● What you have to do: Among the entries below, find each line with "screenshot" and show it.

[Source material — start]

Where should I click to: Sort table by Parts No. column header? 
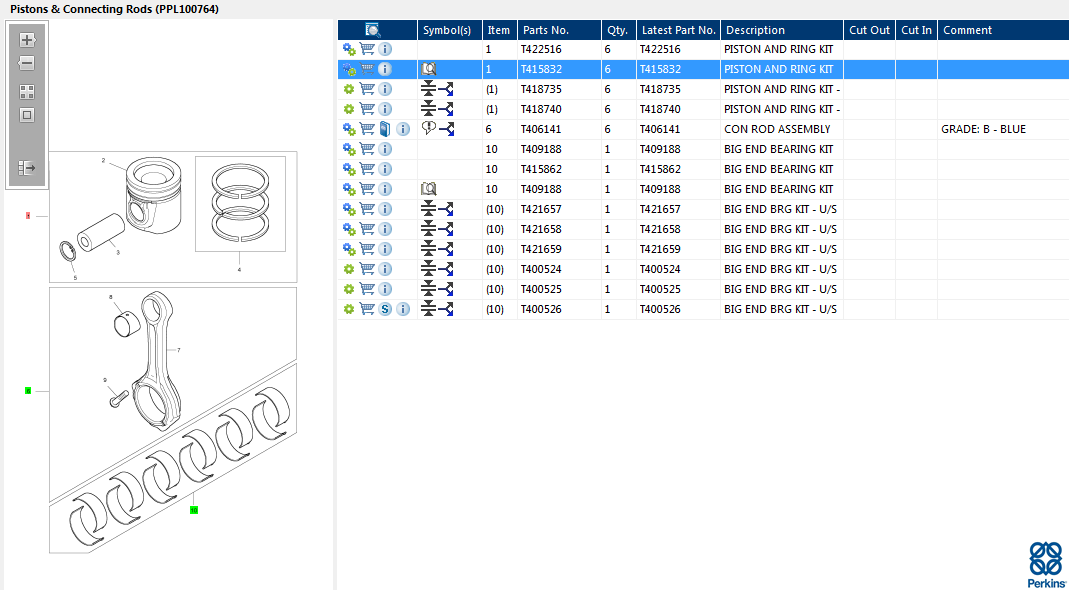pyautogui.click(x=545, y=30)
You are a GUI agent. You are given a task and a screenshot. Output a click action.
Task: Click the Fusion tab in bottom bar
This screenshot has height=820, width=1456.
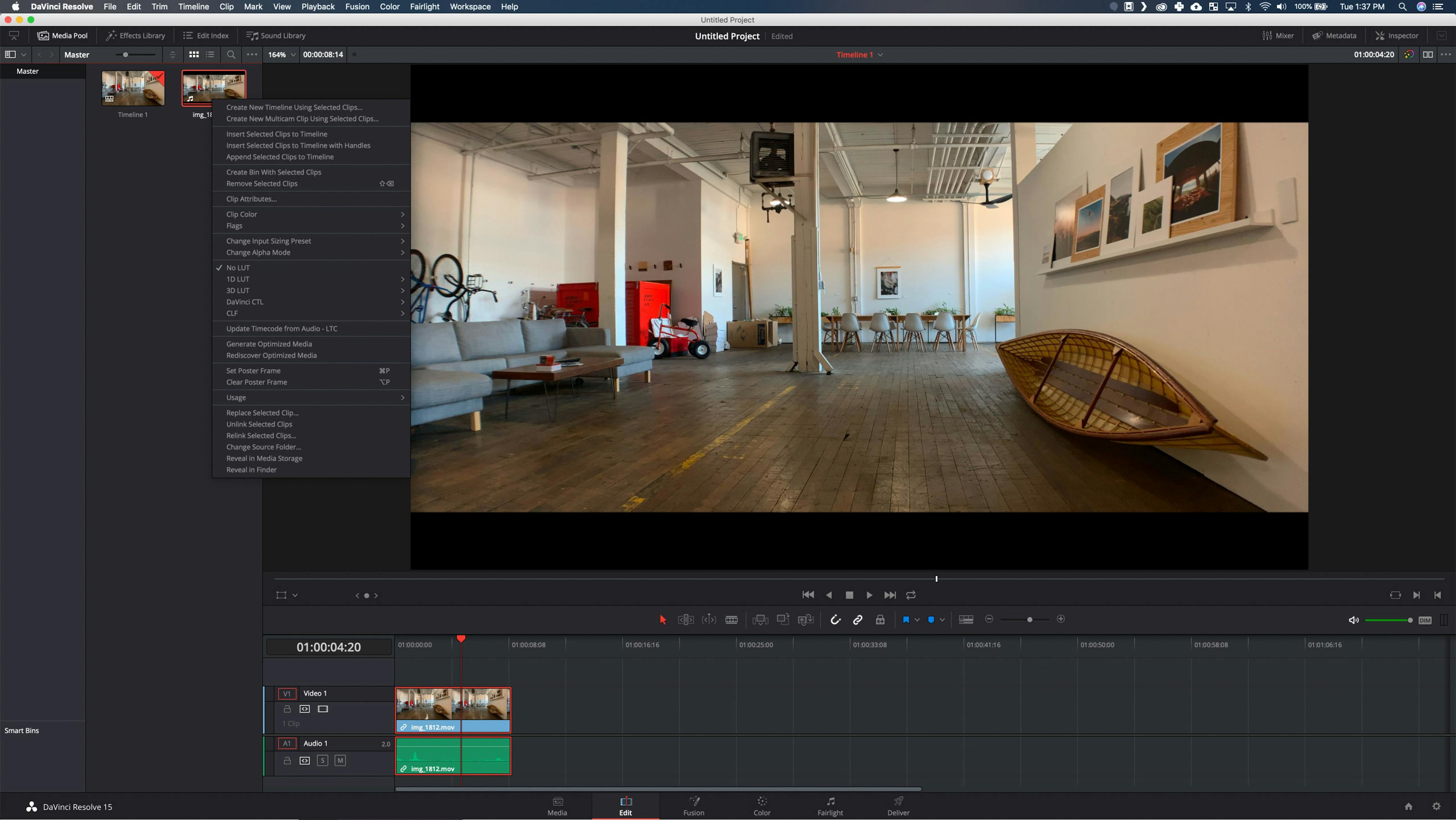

[Source material — finish]

● Exercise solution:
You are a GUI agent. You are given a task and a screenshot. Output a click action.
This screenshot has height=820, width=1456.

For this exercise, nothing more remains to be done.